Given its RPG influence, I thought Spirit Hunter would have some kind of story that I’d uncover as I kept playing. But aside from a few lines of text you see at the beginning, it doesn’t really tell you anything about its world or the character you’re playing as. It’s not that big of a deal — “demons are evil” is a good enough reason to seal those gates. But it is weird how I’m the only one actually doing this. What happened to all the other mages?

When your cards block your attacks

You can’t tell from the screenshots, but the three cards at the bottom of the screen will give you plenty of problems in some of the smaller levels. They’re nice and big so you know what spells you’re using and can easily slide them onto the battlefield. But they make it almost impossible to attack monsters who are coming from below. One of two things would typically happen to me: Either my cards would return to my hand, or I would accidentally waste a precious spell by casting it on an empty patch of grass.

They also make it hard for you to escape when you’re surrounded and have no place to go but down. I died so many times like this because the mage just couldn’t move anywhere.

Confusing card designs 

It doesn’t take long before you start earning or crafting duplicate spell cards, and it’s hard to tell which one is stronger than the other just by looking at them.
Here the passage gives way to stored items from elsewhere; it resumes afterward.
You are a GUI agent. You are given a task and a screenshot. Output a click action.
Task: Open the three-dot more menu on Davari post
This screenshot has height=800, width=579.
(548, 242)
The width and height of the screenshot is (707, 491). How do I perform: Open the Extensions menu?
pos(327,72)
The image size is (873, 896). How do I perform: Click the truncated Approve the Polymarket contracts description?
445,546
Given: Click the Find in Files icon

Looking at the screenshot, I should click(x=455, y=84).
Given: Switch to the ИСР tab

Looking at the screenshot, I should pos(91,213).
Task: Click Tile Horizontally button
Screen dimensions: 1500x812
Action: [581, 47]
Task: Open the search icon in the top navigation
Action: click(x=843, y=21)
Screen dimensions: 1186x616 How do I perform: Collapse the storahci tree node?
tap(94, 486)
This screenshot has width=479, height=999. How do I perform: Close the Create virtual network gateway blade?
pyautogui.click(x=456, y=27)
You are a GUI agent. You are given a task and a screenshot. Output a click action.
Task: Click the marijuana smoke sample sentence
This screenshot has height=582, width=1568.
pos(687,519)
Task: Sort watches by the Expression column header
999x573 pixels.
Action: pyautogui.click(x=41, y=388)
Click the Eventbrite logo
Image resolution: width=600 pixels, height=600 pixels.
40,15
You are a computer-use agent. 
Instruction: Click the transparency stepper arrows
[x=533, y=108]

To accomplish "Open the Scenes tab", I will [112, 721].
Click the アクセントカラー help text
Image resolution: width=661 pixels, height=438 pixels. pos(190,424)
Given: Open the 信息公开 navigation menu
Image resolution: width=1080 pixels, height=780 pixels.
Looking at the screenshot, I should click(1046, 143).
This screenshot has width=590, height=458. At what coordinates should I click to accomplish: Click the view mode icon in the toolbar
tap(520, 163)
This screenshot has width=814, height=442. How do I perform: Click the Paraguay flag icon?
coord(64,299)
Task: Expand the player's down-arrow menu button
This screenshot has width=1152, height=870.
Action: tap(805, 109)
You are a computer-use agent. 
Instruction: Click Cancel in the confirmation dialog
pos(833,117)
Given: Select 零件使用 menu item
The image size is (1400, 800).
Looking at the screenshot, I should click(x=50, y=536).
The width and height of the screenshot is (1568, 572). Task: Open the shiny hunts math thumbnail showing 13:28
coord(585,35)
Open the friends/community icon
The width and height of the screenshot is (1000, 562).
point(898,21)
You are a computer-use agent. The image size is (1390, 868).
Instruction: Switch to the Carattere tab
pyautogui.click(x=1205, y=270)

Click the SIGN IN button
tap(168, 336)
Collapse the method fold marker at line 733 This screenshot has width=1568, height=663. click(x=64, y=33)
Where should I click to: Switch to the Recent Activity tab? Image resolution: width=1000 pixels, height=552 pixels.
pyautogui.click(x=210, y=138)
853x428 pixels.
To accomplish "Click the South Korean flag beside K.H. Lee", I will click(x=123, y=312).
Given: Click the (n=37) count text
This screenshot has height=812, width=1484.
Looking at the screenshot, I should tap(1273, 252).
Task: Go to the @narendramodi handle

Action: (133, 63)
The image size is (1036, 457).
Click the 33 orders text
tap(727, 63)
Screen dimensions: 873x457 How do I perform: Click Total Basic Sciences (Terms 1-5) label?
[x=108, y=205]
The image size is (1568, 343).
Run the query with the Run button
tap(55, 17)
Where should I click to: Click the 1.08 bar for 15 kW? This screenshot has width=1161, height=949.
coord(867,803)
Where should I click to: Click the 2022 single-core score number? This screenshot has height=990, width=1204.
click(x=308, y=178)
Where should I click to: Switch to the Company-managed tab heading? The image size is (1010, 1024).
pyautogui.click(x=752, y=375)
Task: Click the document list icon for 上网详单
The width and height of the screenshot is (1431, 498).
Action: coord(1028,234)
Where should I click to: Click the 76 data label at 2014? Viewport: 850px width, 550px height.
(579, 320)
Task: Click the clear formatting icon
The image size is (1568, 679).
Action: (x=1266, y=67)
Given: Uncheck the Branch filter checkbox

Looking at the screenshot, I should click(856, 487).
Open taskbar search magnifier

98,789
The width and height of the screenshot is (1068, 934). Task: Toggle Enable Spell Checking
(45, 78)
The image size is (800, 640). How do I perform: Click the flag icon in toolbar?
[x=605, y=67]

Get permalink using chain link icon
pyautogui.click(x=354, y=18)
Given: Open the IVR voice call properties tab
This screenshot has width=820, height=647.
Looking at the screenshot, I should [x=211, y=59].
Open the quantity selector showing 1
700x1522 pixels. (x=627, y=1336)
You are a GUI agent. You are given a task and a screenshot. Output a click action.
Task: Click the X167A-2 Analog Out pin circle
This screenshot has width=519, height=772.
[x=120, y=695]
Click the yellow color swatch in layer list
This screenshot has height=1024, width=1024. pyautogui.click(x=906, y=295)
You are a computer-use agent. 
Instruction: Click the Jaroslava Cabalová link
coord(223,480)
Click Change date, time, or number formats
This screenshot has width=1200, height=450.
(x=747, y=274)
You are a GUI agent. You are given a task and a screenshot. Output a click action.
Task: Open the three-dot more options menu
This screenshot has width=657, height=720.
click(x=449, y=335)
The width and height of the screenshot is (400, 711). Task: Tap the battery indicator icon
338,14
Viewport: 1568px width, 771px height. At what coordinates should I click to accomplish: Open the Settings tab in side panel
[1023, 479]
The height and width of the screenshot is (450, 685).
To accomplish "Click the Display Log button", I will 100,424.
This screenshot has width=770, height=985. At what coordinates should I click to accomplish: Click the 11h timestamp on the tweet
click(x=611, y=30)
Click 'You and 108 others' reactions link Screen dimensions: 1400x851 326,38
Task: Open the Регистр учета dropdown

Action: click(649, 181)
It took a few days before I was able to tell the difference. All the low-level cards have flimsy looking borders with cuts around the edges. As they get more powerful, the borders look more like stone than paper, and transition from a pale white color to a dark gray (which is confusing because the original borders also have a dark color).

It isn’t until the cards reach level 20 or so that they get special gold trimmings that make it easier to tell them apart.

Spirit Hunter

Above: Card designs become fancier the more you level them up.

Image Credit: Giancarlo Valdes/GamesBeat

Conclusion

Separately, the RPG and collectible card components aren’t unique. You can find plenty of mobile games in those genres. But when they’re together in Spirit Hunter, it feels like a completely different game. The lack of a story is a bit of a bummer, and its user interface could still use some work. But even with its problems, Spirit Hunter is a refreshing change of pace from the strategy games and match-3 puzzles that usually clog the App Store.

Score: 77/100

Spirit Hunter is out now for iOS devices. The developer provided a download code prior to the release of the game for the purpose of this review.